The fix: run parallel category-scoped vector searches, one per content group, and merge results by score.
const CATEGORY_GROUPS = [
{ categories: ['grape', 'region', 'concept'], limit: 3 },
{ categories: ['food-pairing'], limit: 3 },
{ categories: ['winery'], limit: 3 },
];
Each group gets its own $vectorSearch call with a category: { $in: [...] } filter (supported by the existing Atlas index). The query embedding is computed once and reused across all three calls via Promise.all. Results are deduplicated by _id, sorted by score, and trimmed to the top 6 for the system prompt.
The before/after numbers on my 8-query eval:
| Metric | Before (global top-6) | After (balanced) |
|---|---|---|
| Avg of avg scores | 0.708 | 0.743 |
| Avg of max scores | 0.748 | 0.790 |
| Expected category hit | 3/8 (37%) | 8/8 (100%) |
| Category distribution | winery(24) food-pairing(24) | food-pairing(22) grape(10) concept(8) winery(5) region(3) |
The malolactic fermentation query went from returning only winery chunks at 0.69 to returning the actual concept article at 0.84. The Burgundy terroir query found Burgundy wine region articles at 0.80. Pinot Noir returns the grape article at 0.79.
The nice part is that Atlas already gave me the primitives to do this cleanly: filtered vector search, parallel queries, and normal aggregation logic. I did not need to add a second retrieval system. I just needed to use the database more deliberately.

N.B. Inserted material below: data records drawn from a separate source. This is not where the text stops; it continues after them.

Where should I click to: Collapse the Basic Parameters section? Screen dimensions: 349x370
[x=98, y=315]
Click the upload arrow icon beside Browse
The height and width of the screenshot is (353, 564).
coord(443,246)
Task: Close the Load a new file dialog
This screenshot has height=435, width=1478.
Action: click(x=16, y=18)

Critically, when a caller passes an explicit category filter (for example the food-pairing flow), balanced retrieval is bypassed and the original single-scope search runs unchanged.
What I Was Watching Next
At the time I wrote this, I was exploring Atlas's automated embedding feature, which could push even more of this flow into the database path at write time. For this migration, though, the batch pipeline worked well for knowledge ingestion, and the Voyage endpoint handled query-time embedding cleanly.

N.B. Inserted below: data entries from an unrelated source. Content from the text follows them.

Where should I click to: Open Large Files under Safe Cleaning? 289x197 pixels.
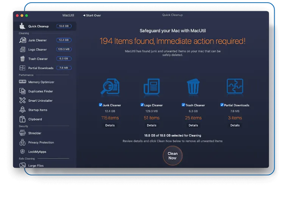tap(36, 165)
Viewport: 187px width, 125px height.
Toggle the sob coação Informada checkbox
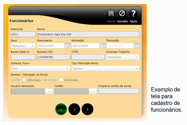(x=61, y=80)
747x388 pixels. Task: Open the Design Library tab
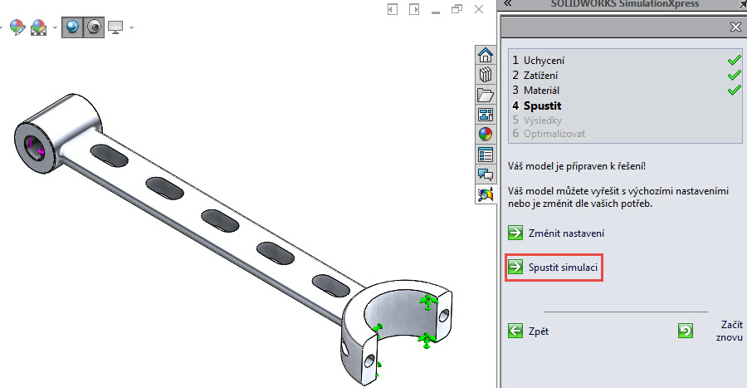click(486, 75)
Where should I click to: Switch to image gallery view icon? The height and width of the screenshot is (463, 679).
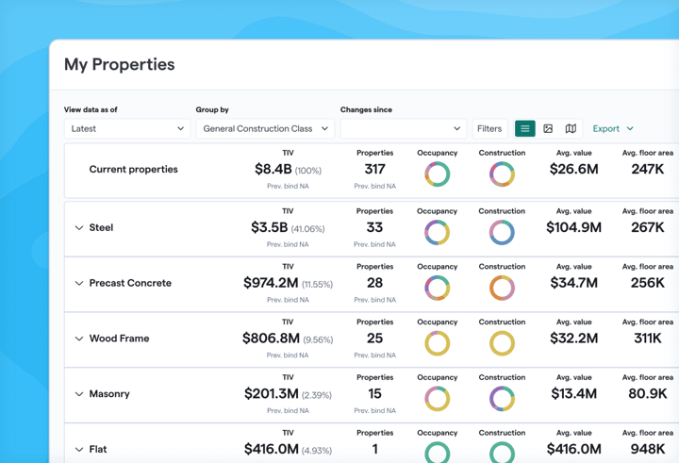tap(548, 128)
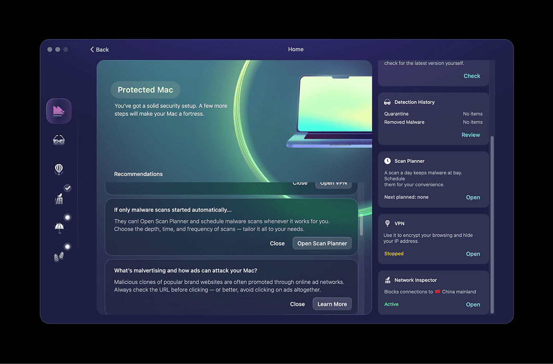
Task: Click the checkmark badge above the lifeguard chair
Action: click(67, 188)
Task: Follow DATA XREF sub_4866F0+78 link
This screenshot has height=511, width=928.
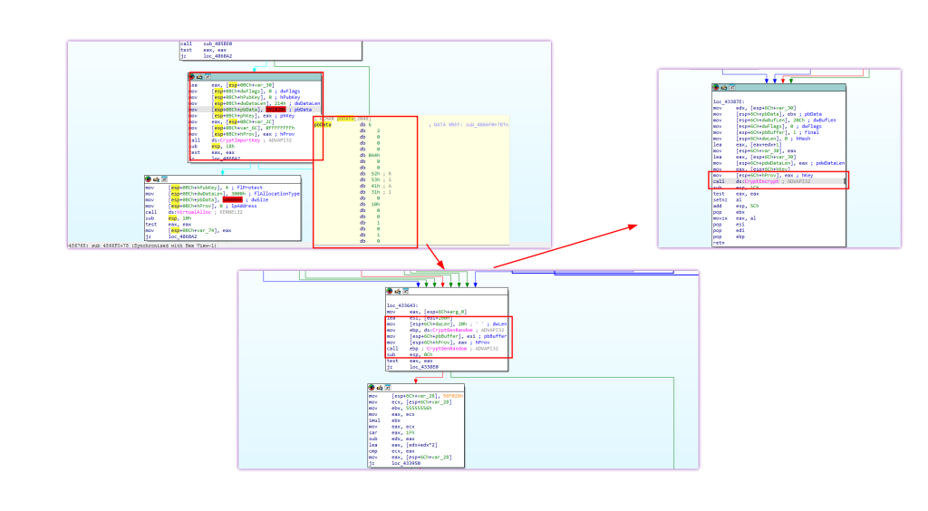Action: point(486,125)
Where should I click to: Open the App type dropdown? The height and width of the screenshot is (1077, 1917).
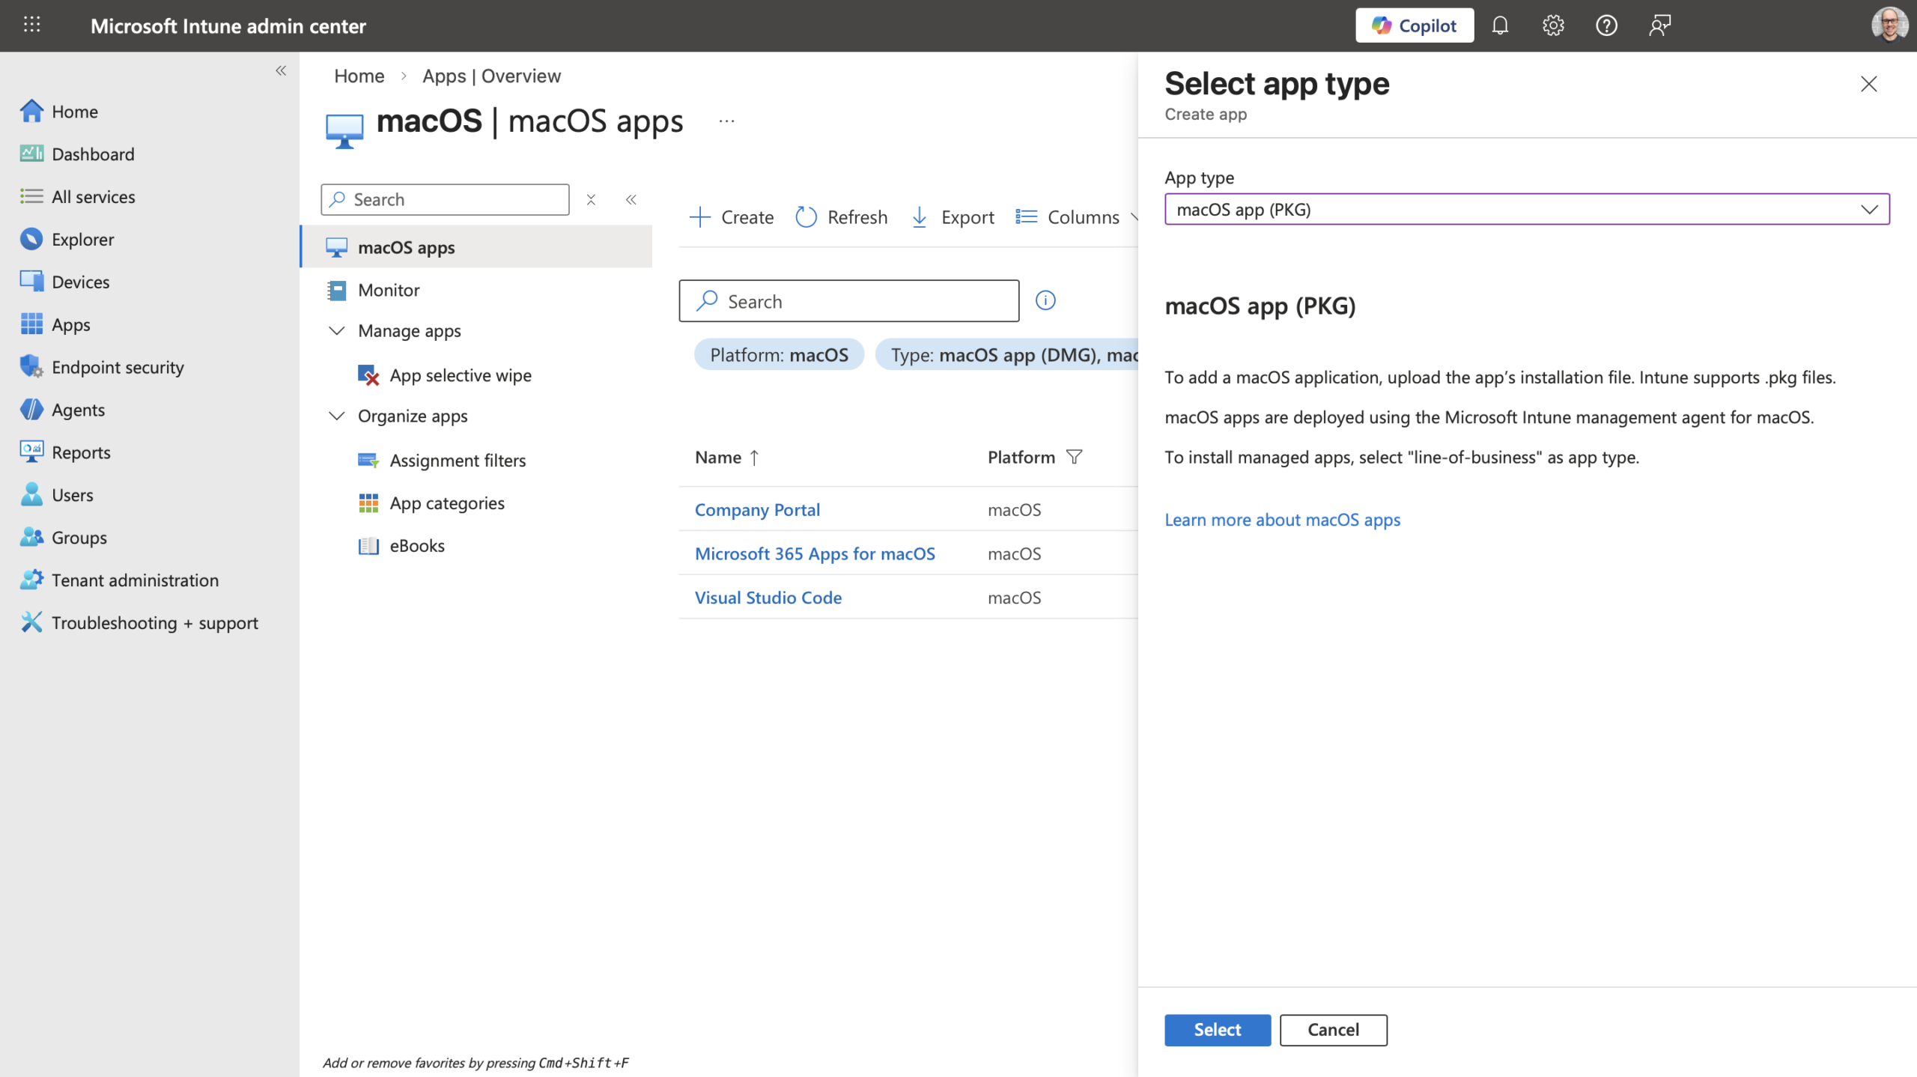tap(1526, 209)
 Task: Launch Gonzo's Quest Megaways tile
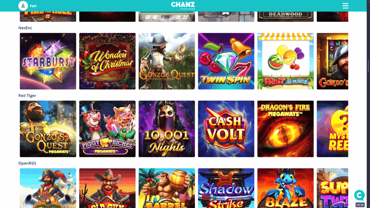click(x=48, y=129)
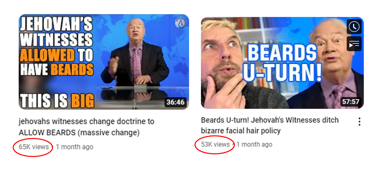Open title 'jehovahs witnesses change doctrine to ALLOW BEARDS'
Image resolution: width=372 pixels, height=171 pixels.
(x=86, y=127)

The lesson is simple: before adding another service to your stack, check what your current platform already does well. For me, Atlas went from "the database" to "the database, the vector store, and the embedding endpoint" without forcing me to rework my application code.
---
Tannin is an iOS wine discovery app built on MongoDB Atlas, Node.js, and SwiftUI. I use Atlas for operational data, vector search, and now embeddings, all on a single M10 cluster.